1 Q. And those -- and they were members of the BH army or the HVO?

2 A. They were members of the village guards, but they stood guard

3 together with us.

4 Q. And that village guard unit that you tell us about, it was made of

5 reservists, I suppose.

6 A. I wouldn't know. They were mostly civilians.

7 Q. Do you know what is a reservist? What does it mean?

8 A. Well, I think it's a reserve soldier.

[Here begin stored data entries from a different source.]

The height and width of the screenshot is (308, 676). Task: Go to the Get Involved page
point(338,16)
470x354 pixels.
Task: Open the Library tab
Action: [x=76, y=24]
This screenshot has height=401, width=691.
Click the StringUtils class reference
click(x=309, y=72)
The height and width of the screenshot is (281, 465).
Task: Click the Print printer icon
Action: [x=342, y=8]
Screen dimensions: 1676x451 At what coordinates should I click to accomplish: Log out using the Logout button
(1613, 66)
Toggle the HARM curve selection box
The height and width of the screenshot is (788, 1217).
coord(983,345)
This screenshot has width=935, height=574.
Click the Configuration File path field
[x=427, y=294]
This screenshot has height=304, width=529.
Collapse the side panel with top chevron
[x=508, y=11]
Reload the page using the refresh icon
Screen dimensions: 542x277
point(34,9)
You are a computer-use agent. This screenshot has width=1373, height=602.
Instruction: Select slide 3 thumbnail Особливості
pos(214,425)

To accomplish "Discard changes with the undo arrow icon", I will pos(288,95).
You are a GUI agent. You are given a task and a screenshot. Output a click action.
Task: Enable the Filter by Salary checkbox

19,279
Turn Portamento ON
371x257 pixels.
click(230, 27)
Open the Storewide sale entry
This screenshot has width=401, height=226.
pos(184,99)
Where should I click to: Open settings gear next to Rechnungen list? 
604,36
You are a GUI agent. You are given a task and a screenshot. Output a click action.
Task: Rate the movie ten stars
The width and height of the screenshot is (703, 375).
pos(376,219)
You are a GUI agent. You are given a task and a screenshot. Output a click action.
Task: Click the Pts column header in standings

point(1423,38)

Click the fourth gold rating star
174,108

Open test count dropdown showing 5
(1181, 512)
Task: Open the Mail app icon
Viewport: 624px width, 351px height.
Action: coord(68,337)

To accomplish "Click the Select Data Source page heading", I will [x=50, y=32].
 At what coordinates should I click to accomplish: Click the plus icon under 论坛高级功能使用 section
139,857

9 Q. And when he's not being a soldier, what is he then? A civilian,

10 isn't he?

11 A. Well, depends.

12 Q. And in the organisation of the former Yugoslav army, there were

13 several elements: There were active duty soldiers, there were reserves.

14 And that same system was taken over, as said by an HVO decree, isn't it?

15 A. There was also the civil defence and there was also that defence

16 force.

17 Q. Yes. We agree on that. You were, I believe, 39 at the time of

18 that conflict, or 40, and you were still a reserve.

19 A. Well, yes. I was in the reserve even with that army.

20 Q. No. I'm talking about the HVO. Aren't you on the lists of the

21 defence office in Vitez?

22 A. I don't really understand.

23 Q. There was a defence office in Vitez; you know that, don't you?

24 A. Yeah.

25 Q. And there you had a record there, like all the people who were on

Page 25736

1 the reserve or all those who were on active duty?

2 A. Yeah. Yes, yes.

3 Q. And that unit of village guards, as you call it, you told us that

4 it had its commander and that his name was Dragan Grebenar, you told us

5 already about, and he's a man who testified here a few days ago. Did he

6 have a rank?

7 A. No.

8 Q. But he gave you orders?

9 A. Well, we elected him.

10 Q. And he was the one who told you, "Go patrol Kuber" or go patrol

11 somewhere else?

12 A. Only Kuber and in the village.

13 Q. And that Mount Kuber is, in point of fact, a hill above your

14 village?

15 A. Yes.

16 Q. And from which one can see Zenica?

17 A. You can, yes.

18 Q. Could you tell me if in April 1993 there were any Serbs in Zenica,

19 Serbs about to attack you?

20 A. I couldn't really say.

21 Q. But don't you know where the front against the Serbs was at the

22 time? It was in the direction of Travnik, Mount Vlasic, not Zenica.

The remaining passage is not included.